Optimizing for Edge Use Cases

Here’s what I’ve learned from running this on a mobile robot for the past month:

Keep it simple. Small models (0.5B-1B) are fast enough to run on every sensor cycle. Large models (3.8B) need dedicated inference pauses. Design your edge application around the model’s latency profile, not against it.

Set context length low. Reduce the context window from the default 2048 to 512 tokens:

curl http://localhost:11434/api/generate -d '{
  "model": "qwen2.5:0.5b",
  "prompt": "Your short prompt here",
  "options": {
    "num_ctx": 512
  },
  "stream": false
}'

This halves inference time for short prompts.

Use temperature 0.1 for structured output. When parsing commands or extracting JSON, low temperature ensures consistent, repeatable results.

Pre-load your model. Keep the model loaded in memory instead of unloading after each inference:

curl http://localhost:11434/api/generate -d '{
  "model": "qwen2.5:0.5b",
  "prompt": "",
  "keep_alive": -1
}'

This keeps the model resident. The first request will still load it, but subsequent ones will respond instantly.

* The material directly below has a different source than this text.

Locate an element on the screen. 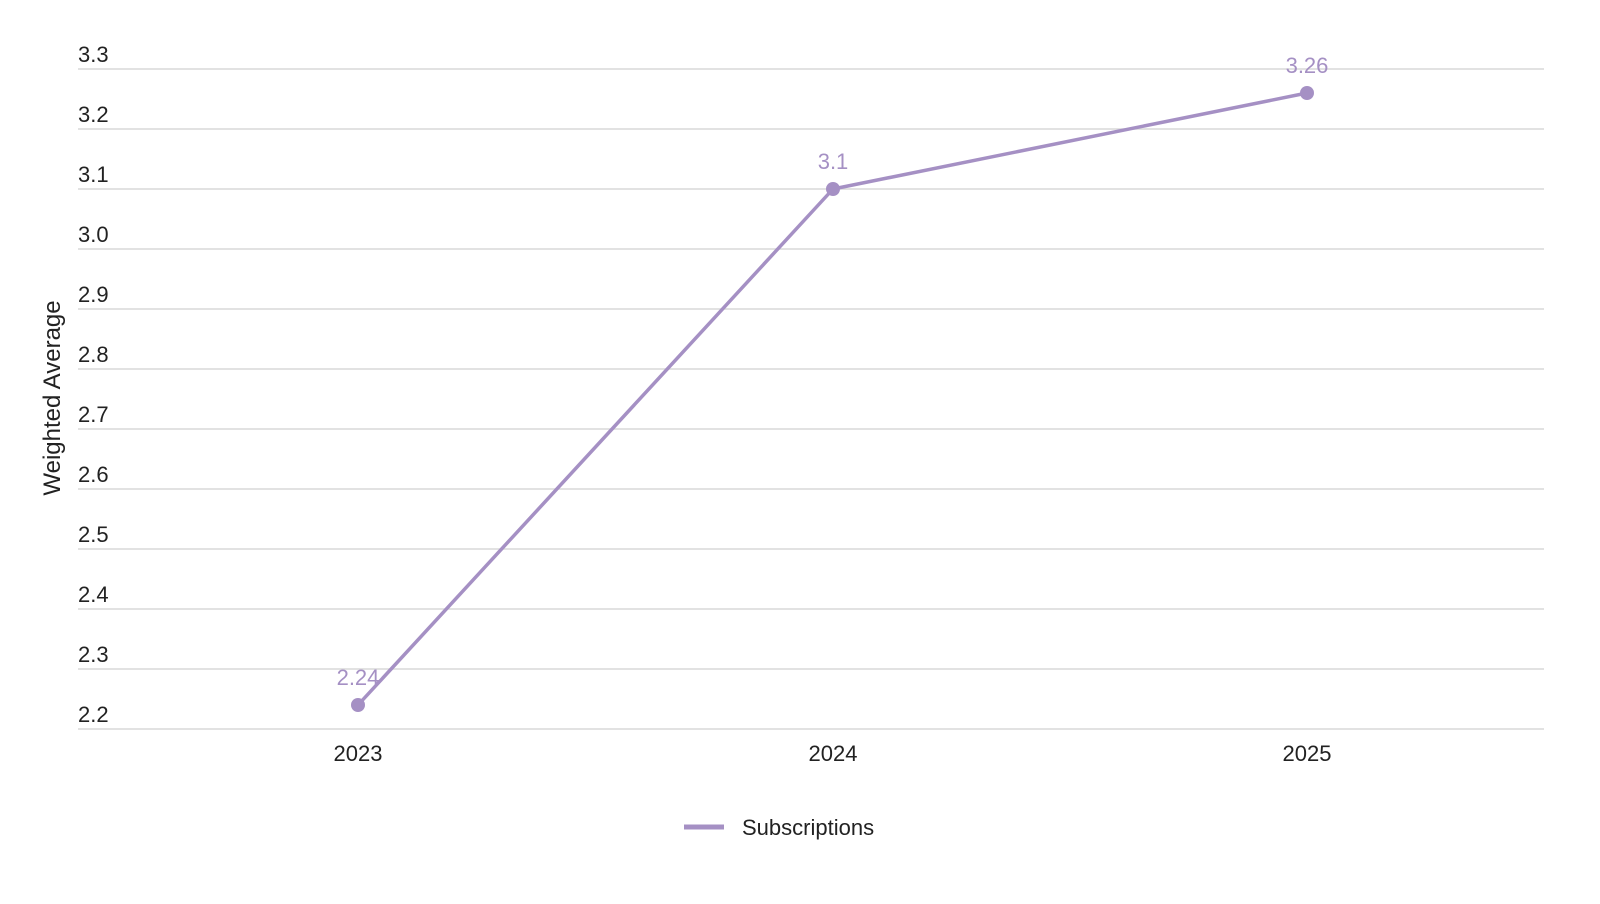 This screenshot has height=904, width=1600. y-tick-label: 2.2 is located at coordinates (94, 714).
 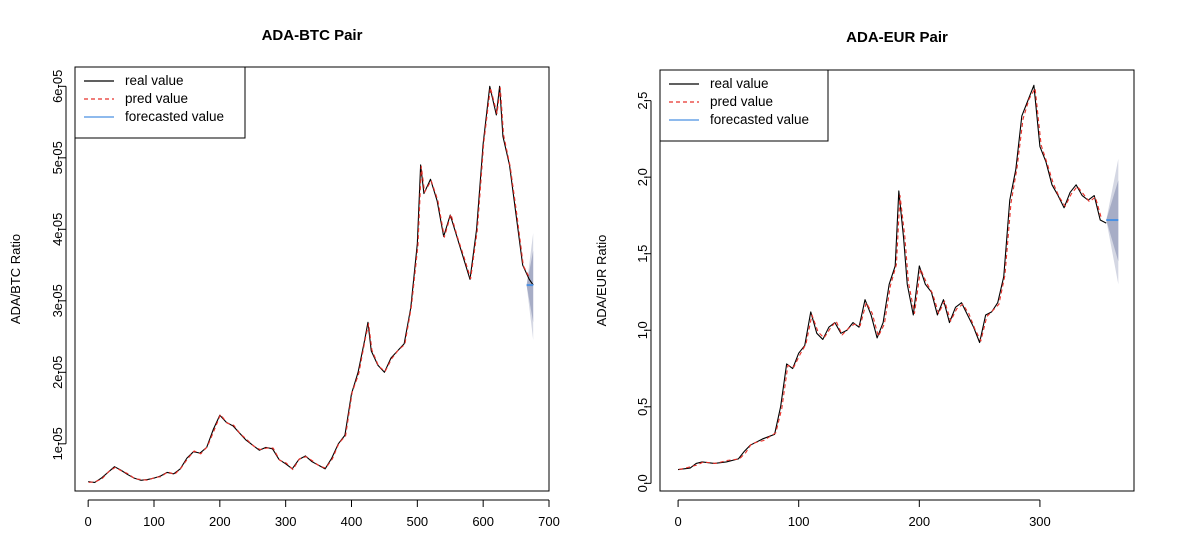 I want to click on y-tick-label: 3e-05, so click(x=58, y=300).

Running on 4GB Raspberry Pi 5

If you only have the 4GB model, your options are limited:

Qwen 2.5 0.5B works fine
Llama 3.2 1B works but barely — you’ll have ~500MB free after loading
Phi-3.5 3.8B will swap and become unusable

Consider editing the Ollama service to set OLLAMA_KEEP_ALIVE=0 (unload models immediately after use) to minimize memory pressure. Create an override file:

sudo mkdir -p /etc/systemd/system/ollama.service.d
sudo tee /etc/systemd/system/ollama.service.d/override.conf <


Edge AI Use Cases on a Pi
With Ollama on your Pi, here's what becomes practical:

Robot command parsing — feed speech-to-text output into a small model that extracts structured commands for your ROS2 nodes (see my other guide here)
Sensor data classification — have the LLM classify sensor readings or log entries without sending data to the cloud
Offline local chatbot — a private, offline voice assistant that never touches the internet
Text summarization — summarize logs or documents on-device
Smart home control — natural language command interface for home automation (Home Assistant integration)

Troubleshooting
Ollama fails to start: Check if you have enough memory. Run free -h. If you have less than 1GB free, Ollama will refuse to start. Close other applications.
Model download fails: The Pi's wifi can be finicky with large downloads. Use a wired ethernet connection, or download the model on your desktop and transfer the Ollama blob files (~/.ollama/models/blobs/).
Inference is extremely slow: You're either thermal throttling (check vcgencmd measure_temp) or running out of RAM (check htop). Fix cooling first, then switch to a smaller model.
Ollama loads the same model twice: This happens when the GGUF file isn't properly detected. Delete the model with ollama rm <model> and re-pull.
Segfault on model load: Usually indicates a corrupted download. Run ollama rm <model> and pull again.
Wrap Up
Running Ollama on a Raspberry Pi isn't about matching desktop LLM performance — it's about having AI inference where you need it, without the cloud, without the power bill, and without the latency of a network round trip. For edge robotics, sensor processing, and offline automation, a Pi 5 with Ollama is a genuinely useful tool.
Start with Qwen 2.5 0.5B, get a feel for the API, then scale up to Phi-3.5 if your use case needs better reasoning. And please — get that heatsink and fan. Your Pi will thank you.